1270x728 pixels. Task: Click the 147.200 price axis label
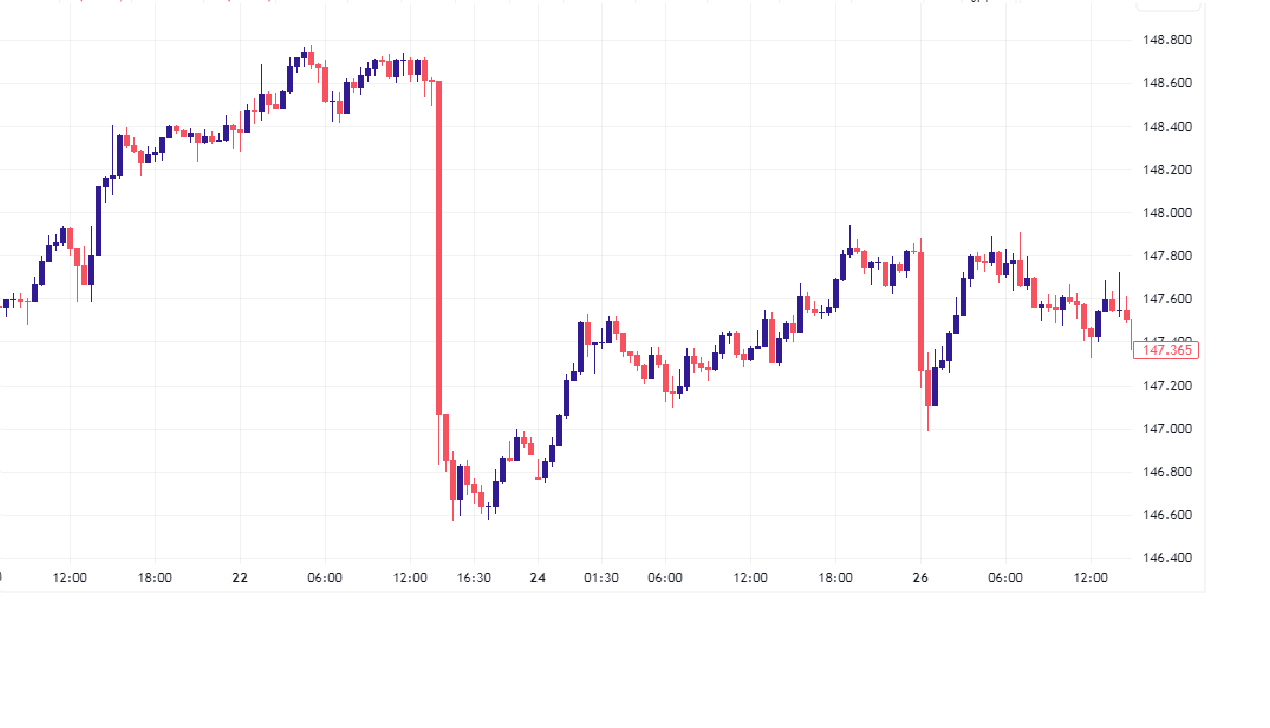(x=1167, y=386)
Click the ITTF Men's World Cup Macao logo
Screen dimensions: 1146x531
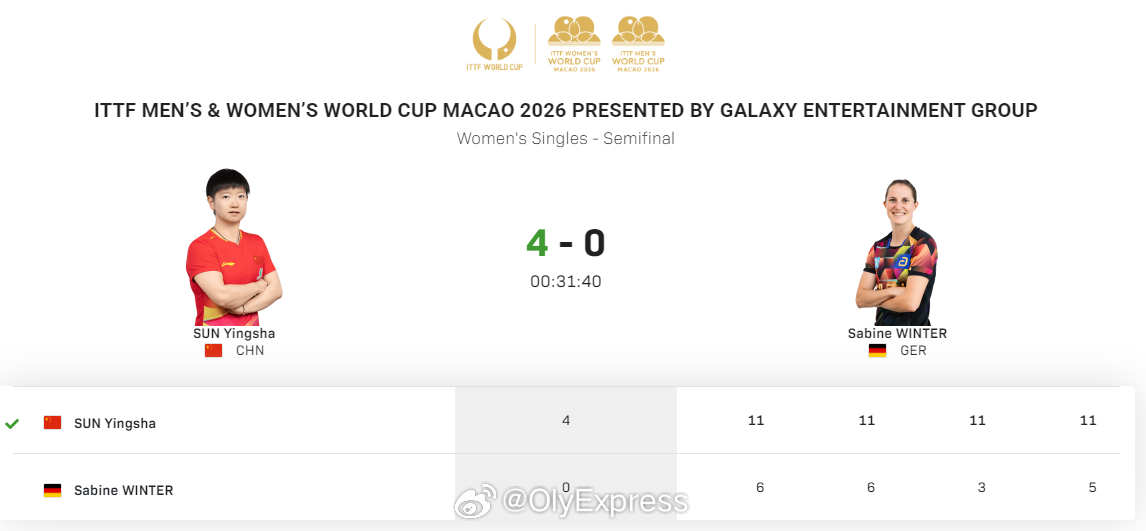(638, 44)
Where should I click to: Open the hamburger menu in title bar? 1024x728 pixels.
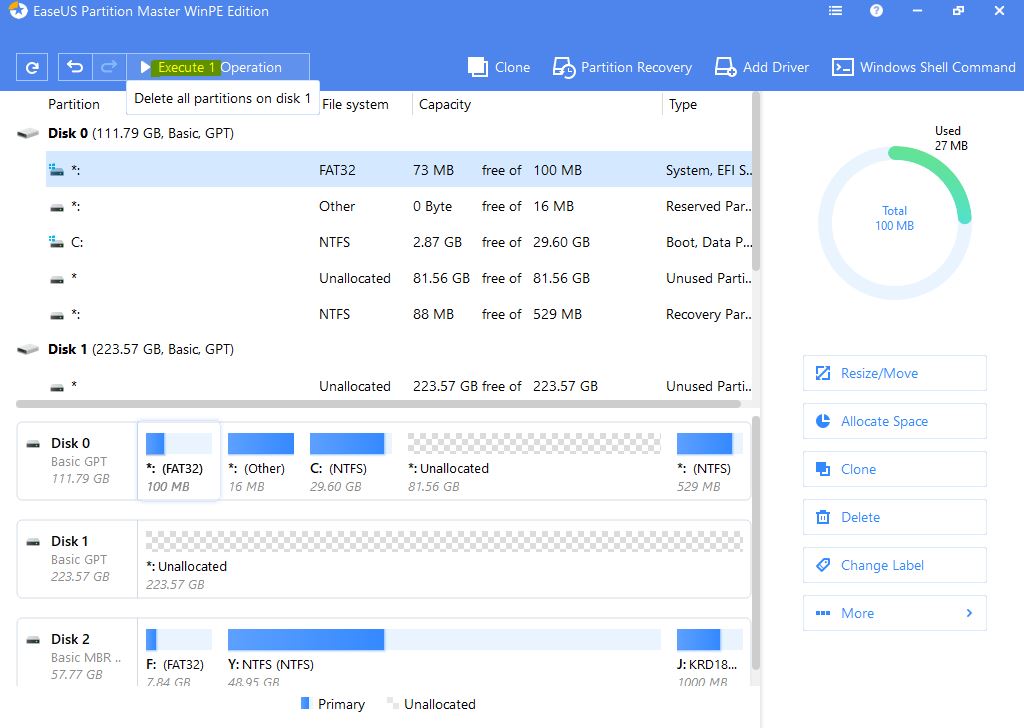tap(836, 12)
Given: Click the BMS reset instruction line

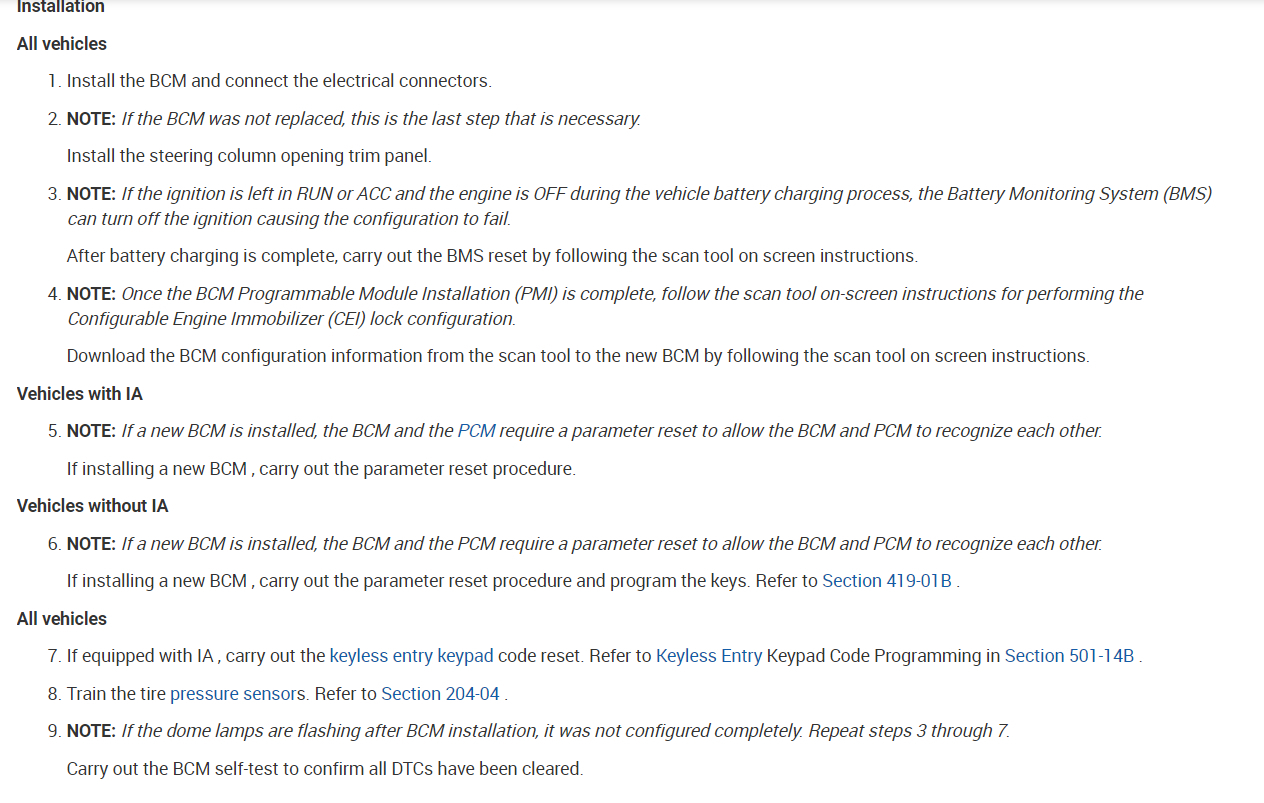Looking at the screenshot, I should click(491, 256).
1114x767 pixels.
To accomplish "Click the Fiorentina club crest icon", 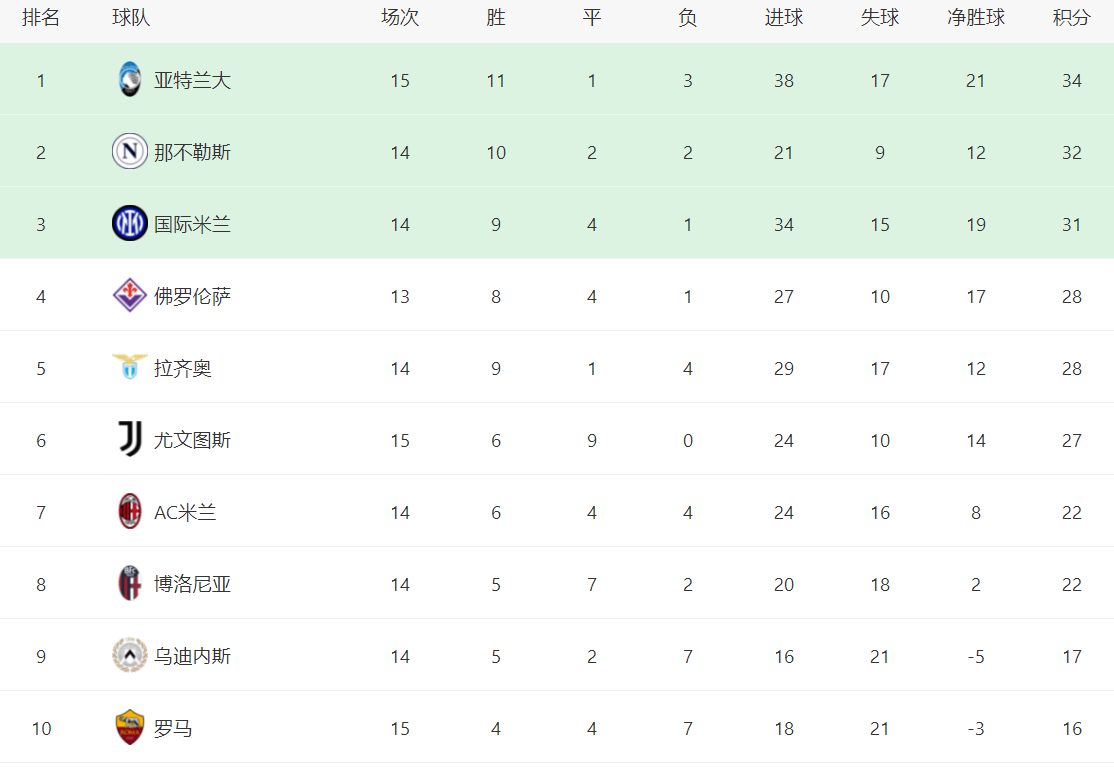I will [130, 296].
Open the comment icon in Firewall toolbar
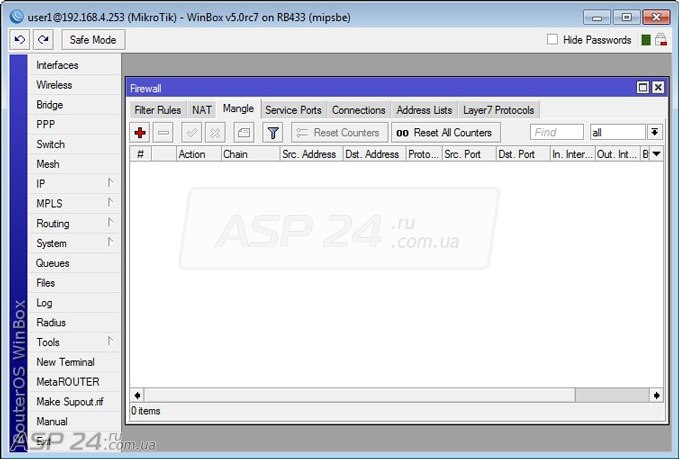679x459 pixels. click(x=244, y=133)
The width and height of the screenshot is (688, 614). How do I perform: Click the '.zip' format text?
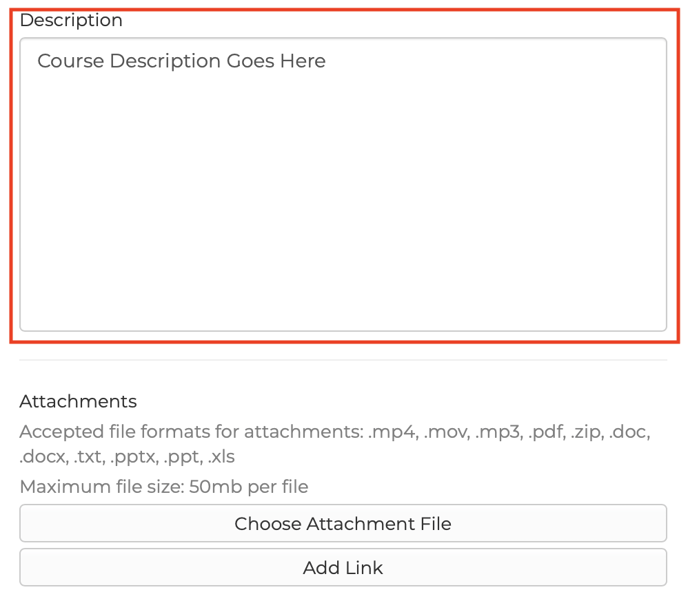pos(589,433)
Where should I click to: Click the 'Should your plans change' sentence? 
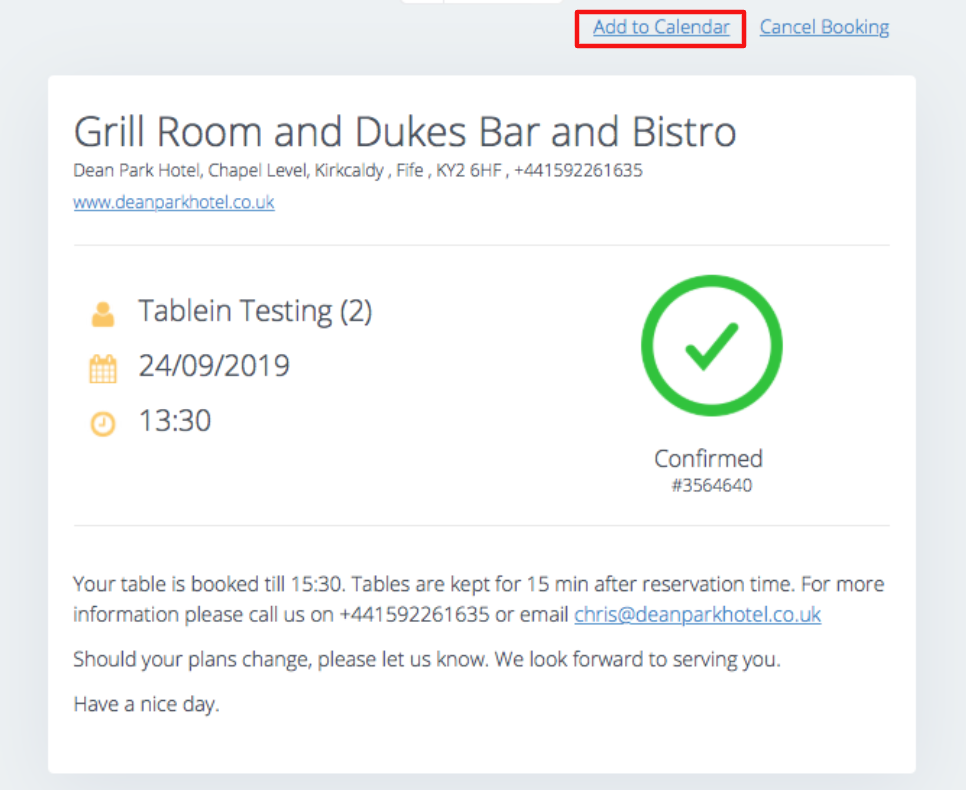tap(268, 660)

::::

• Task statement
How many lines of the material above contain the string "Open"? Case matters. Reply with the number alone.

• Result of this exercise
2